Il modello scelto fu semplice. Prima di tutto c’erano i dravoriani, ovvero i cittadini del Dravor, e poi gli schiavi. Tra i dravoriani c’erano i guerrieri e coloro che a vario titolo avevano fatto parte delle bande che avevano vinto e costituito l’impero. Koss divenne uno dei row (la carica più alta) dell’esercito del Dravor che si andava a costituire e quindi si dovette provvedere ad un minimo di organizzazione imperiale, con cariche di ogni tipo e quindi una conseguente burocrazia che però non divenne mai molto pesante. Tutti i guerrieri che c’erano al momento dell’accordo non erano poi necessari, ma ne servivano sempre tanti per sorvegliare tutti gli schiavi e venne così costituita una polizia, la guardia imperiale, e un esercito per difendere le frontiere, l’esercito imperiale. Altri guerrieri ritornarono ai loro vecchi mestieri, quelli che nelle condizioni attuali erano possibili, lavori artigianali e commerciali. Le terre, ve ne erano in abbondanza per tutti, furono divise tra i guerrieri, naturalmente i capi si presero estensioni enormi, grandi quanto provincie, ma anche i cens, i dravoriani più semplici, ebbero il loro appezzamento, dopo questa divisione il 90% del territorio era ancora libero e tornava a diventare selvaggio e vivo come secoli prima. Anche gli schiavi furono divisi di conseguenza, la grande maggioranza finì nei campi, ma altri furono mandati a servire la borghesia commerciale ed artigianale che si raccolse nei villaggi e nelle poche città che sorsero, altri ancora furono mandati a svolgere i lavori più umili, ma qualcuno tra i più capaci ebbe importanti incarichi nell’amministrazione anche se mai decisionali. Koss prese per sé oltre al ruolo di row nell’esercito del Dravor che condivideva con altri nove, di cui tre erano donne, un feudo grande quanto una provincia, la zona che durante la guerra aveva controllato, che per attraversarlo a cavallo ci volevano due giorni, e una grande tenuta, dove costruì la sua casa, vicino a Kuanta, la capitale del Dravor.

Saa quando fu presa prigioniera rischiò di essere violentata da tutta la banda, era la prima cosa che succedeva ad una schiava, fu Koss a salvarla mettendola sotto la sua protezione, come sua schiava personale e Saa gliene fu riconoscente.
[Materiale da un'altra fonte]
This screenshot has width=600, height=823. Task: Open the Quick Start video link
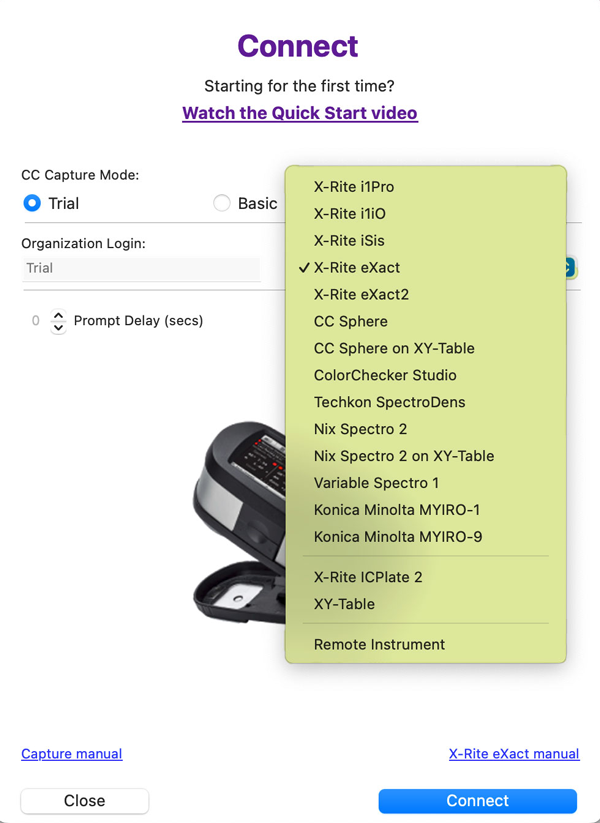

Il giovane si mosse a compassione per la sorte della schiava, la sua non era pietà, lui e la sua giovane compagna, Kira, avevano bisogno di una schiava personale, entrambi avevano troppe responsabilità nella banda per poter dedicare tempo alle beghe domestiche. Avevano già degli schiavi per le loro necessità personali, ma c’era bisogno di una che sapesse organizzarli e avesse un po’ di stile ed educazione. Saa era adatta allo scopo, era terrorizzata, ma gli altri schiavi erano ancora più impauriti di lei e quando Koss disse loro che dovevano obbedirle lo fecero. Dopo qualche giorno la grande tenda di Koss divenne la più accogliente del campo e Saa iniziò ad essere rispettata come una buona schiava.
Aveva ancora molto da imparare, ma Koss piano piano l’addestrò a quelli che erano i suoi doveri ed iniziò anche ad affezionarsi a lei. Anche a quell’epoca Saa dovette condividere il suo padrone con un’altra donna, l’amante di Koss del tempo, una sua coetanea di nome Kira che più di Koss si prese la briga di insegnare alla schiava quali erano i suoi compiti. Kira era tuttora una donna potente, era la Dravna dello Stravor dei Grandi Laghi, una bella regione situata al nordest del Dravor, in cui si trovavano le terre di Koss e dove anche lei possedeva grandi estensioni di terreni. Nel territorio amministrato da Kira c’erano una ventina di feudi, quello più grande era di Koss, poi c’erano i feudi di altre importanti personalità ed alcune migliaia di appezzamenti di pochi ettari. Il Dravor era diviso in venti Stravor, quindi dopo le cariche più importanti di Grande Drav e Mirv venivano quelle di Drav o Dravna per le donne. Kira come redditizio hobby possedeva e dirigeva la scuola di kalsna (schiave da letto) più importante del Dravor, la prima schiava su cui aveva esercitato la sua passione era stata Saa.